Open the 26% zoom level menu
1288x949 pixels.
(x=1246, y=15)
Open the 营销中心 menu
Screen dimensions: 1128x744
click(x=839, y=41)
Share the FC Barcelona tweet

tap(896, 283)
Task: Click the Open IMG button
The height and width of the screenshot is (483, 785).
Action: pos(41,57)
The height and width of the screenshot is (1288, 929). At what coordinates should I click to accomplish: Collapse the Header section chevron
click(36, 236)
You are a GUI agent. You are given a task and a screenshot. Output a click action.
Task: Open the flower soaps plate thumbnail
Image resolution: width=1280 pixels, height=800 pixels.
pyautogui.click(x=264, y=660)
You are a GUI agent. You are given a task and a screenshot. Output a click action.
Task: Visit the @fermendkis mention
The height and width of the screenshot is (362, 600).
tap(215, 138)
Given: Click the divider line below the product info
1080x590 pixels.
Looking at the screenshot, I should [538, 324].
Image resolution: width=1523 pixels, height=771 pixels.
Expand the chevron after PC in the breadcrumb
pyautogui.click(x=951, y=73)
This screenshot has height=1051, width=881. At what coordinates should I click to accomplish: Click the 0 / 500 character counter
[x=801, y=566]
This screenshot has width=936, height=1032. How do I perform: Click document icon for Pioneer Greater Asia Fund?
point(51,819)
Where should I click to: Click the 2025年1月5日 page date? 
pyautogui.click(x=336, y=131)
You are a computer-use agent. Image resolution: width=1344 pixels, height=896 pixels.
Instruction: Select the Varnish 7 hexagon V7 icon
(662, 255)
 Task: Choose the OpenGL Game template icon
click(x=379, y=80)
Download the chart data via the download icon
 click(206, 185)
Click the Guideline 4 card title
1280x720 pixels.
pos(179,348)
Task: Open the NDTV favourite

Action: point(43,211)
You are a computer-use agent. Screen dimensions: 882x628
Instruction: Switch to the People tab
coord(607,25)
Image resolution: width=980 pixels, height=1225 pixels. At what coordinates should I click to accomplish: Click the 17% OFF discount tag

WORK TO COMPLETE:
Retype the whole listing above, line for line and without a single change.

RESPONSE:
Open the 26% zoom level menu
1288x949 pixels.
(x=1246, y=15)
Open the 营销中心 menu
Screen dimensions: 1128x744
click(x=839, y=41)
Share the FC Barcelona tweet

tap(896, 283)
Task: Click the Open IMG button
The height and width of the screenshot is (483, 785).
Action: pos(41,57)
The height and width of the screenshot is (1288, 929). At what coordinates should I click to accomplish: Collapse the Header section chevron
click(36, 236)
You are a GUI agent. You are given a task and a screenshot. Output a click action.
Task: Open the flower soaps plate thumbnail
Image resolution: width=1280 pixels, height=800 pixels.
pyautogui.click(x=264, y=660)
You are a GUI agent. You are given a task and a screenshot. Output a click action.
Task: Visit the @fermendkis mention
The height and width of the screenshot is (362, 600).
tap(215, 138)
Given: Click the divider line below the product info
1080x590 pixels.
Looking at the screenshot, I should [538, 324].
Image resolution: width=1523 pixels, height=771 pixels.
Expand the chevron after PC in the breadcrumb
pyautogui.click(x=951, y=73)
This screenshot has height=1051, width=881. At what coordinates should I click to accomplish: Click the 0 / 500 character counter
[x=801, y=566]
This screenshot has width=936, height=1032. How do I perform: Click document icon for Pioneer Greater Asia Fund?
point(51,819)
Where should I click to: Click the 2025年1月5日 page date? 
pyautogui.click(x=336, y=131)
You are a computer-use agent. Image resolution: width=1344 pixels, height=896 pixels.
Instruction: Select the Varnish 7 hexagon V7 icon
(662, 255)
 Task: Choose the OpenGL Game template icon
click(x=379, y=80)
Download the chart data via the download icon
 click(206, 185)
Click the Guideline 4 card title
1280x720 pixels.
pos(179,348)
Task: Open the NDTV favourite

Action: point(43,211)
You are a computer-use agent. Screen dimensions: 882x628
Instruction: Switch to the People tab
coord(607,25)
Image resolution: width=980 pixels, height=1225 pixels. At what coordinates should I click to accomplish: Click the 17% OFF discount tag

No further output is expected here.